Department of Neuroscience, Neurological Clinic, University of Pisa, Via Roma 67, 56126 Pisa, Italy.
J Neurol. 2010 May;257(5):774-81. doi: 10.1007/s00415-009-5409-7. Epub 2009 Dec 4.
Mitochondrial diseases are due to impairment of the mitochondrial respiratory chain. A plausible pathogenic mechanism leading to cellular dysfunction and phenotypic expression is oxidative stress, but there are surprisingly few clinical studies on this subject. Glutathione (GSH) deficiency has been reported in mitochondrial diseases, and the biosynthesis of glutathione depends on cysteine availability. We have examined oxidative stress biomarkers [advanced oxidation protein products (AOPP) and ferric reducing antioxidant power (FRAP)] in blood samples from 27 patients and 42 controls. AOPP levels were greater in patients than in controls (P value <0.00001). Therefore, we performed a double-blind cross-over study to evaluate if 30-day supplementation with a whey-based cysteine donor could modify these markers, reduce lactate concentration during aerobic exercise, or enhance muscular strength and quality of life. Treatment did not modify lactate concentration, clinical scale (MRC) or quality of life (SF-36), but significantly reduced oxidative stress levels. Our findings reinforce the notions that in mitochondrial diseases oxidative stress is important and can be reduced by administration of a cysteine donor. Oxidative stress biomarkers may be useful to detect redox imbalance in mitochondrial diseases and to provide non-invasive tools to monitor disease status.
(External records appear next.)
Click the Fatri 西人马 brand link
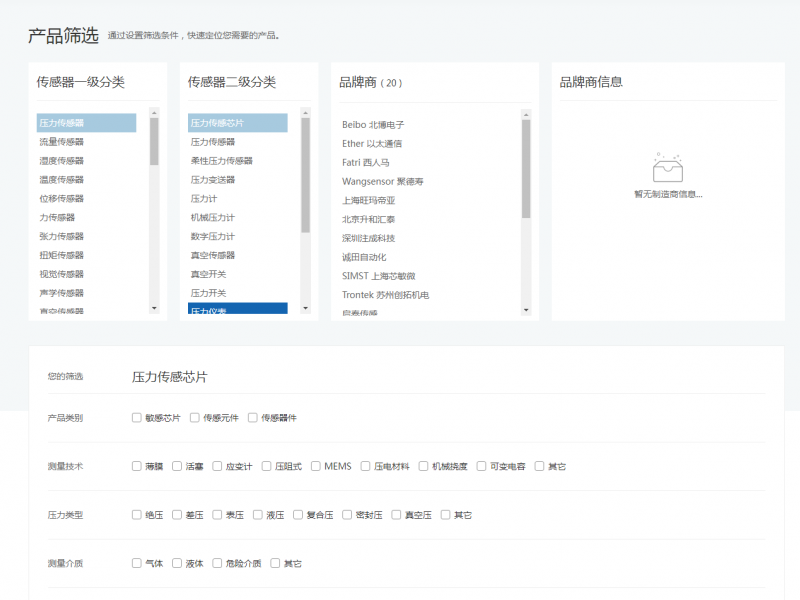 [x=366, y=162]
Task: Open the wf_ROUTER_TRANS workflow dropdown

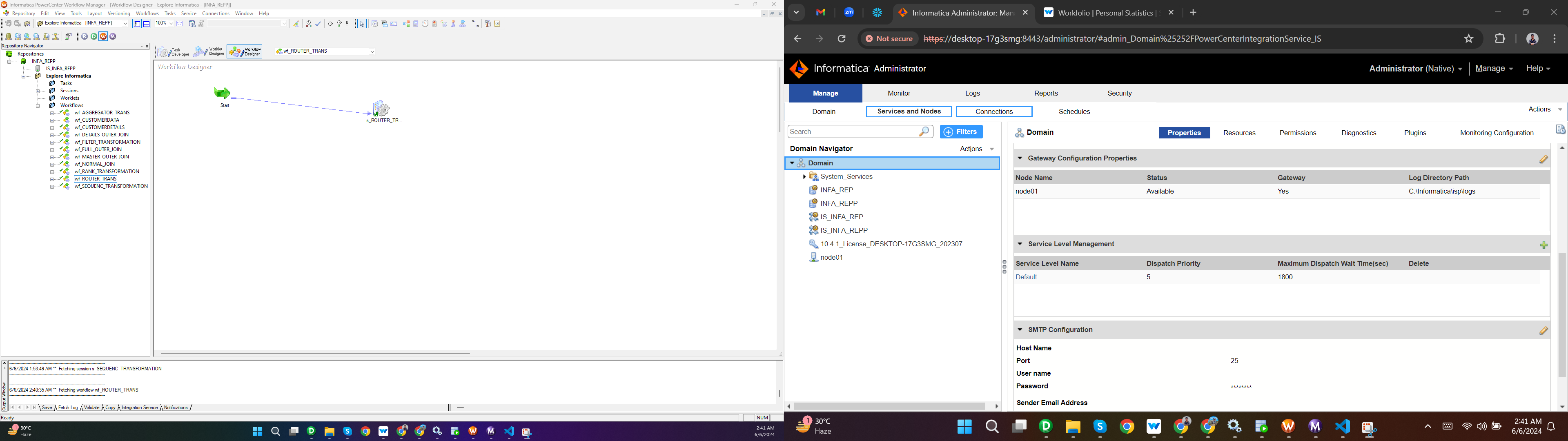Action: click(x=372, y=52)
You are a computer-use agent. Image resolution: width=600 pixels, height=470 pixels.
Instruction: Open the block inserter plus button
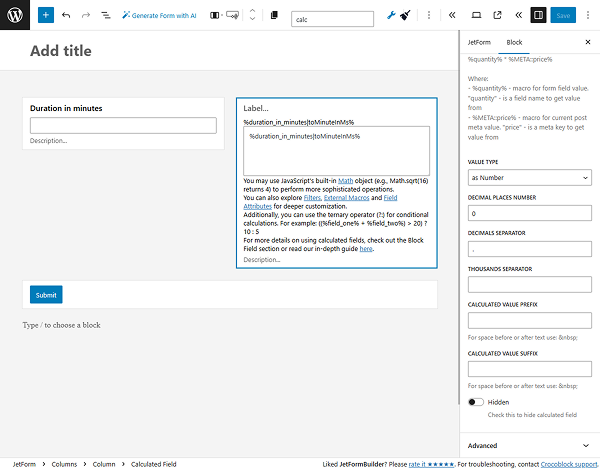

线粒体疾病是由于线粒体呼吸链的损伤引起的。一个合理的致病机制导致细胞功能障碍和表型表达是氧化应激,但在这个主题上,临床研究却少之又少。已有研究报道线粒体疾病存在谷胱甘肽(GSH)缺乏,而谷胱甘肽的生物合成依赖于半胱氨酸的可用性。我们检测了 27 名患者和 42 名对照者的血液样本中的氧化应激生物标志物[晚期氧化蛋白产物(AOPP)和铁还原抗氧化能力(FRAP)]。与对照组相比,患者的 AOPP 水平更高(P 值<0.00001)。因此,我们进行了一项双盲交叉研究,以评估 30 天补充乳清基半胱氨酸供体是否可以改变这些标志物,降低有氧运动期间的乳酸浓度,或增强肌肉力量和生活质量。治疗并未改变乳酸浓度、临床量表(MRC)或生活质量(SF-36),但显著降低了氧化应激水平。我们的研究结果证实了氧化应激在线粒体疾病中很重要的观点,并且可以通过给予半胱氨酸供体来减轻。氧化应激生物标志物可能有助于检测线粒体疾病中的氧化还原失衡,并提供非侵入性工具来监测疾病状态。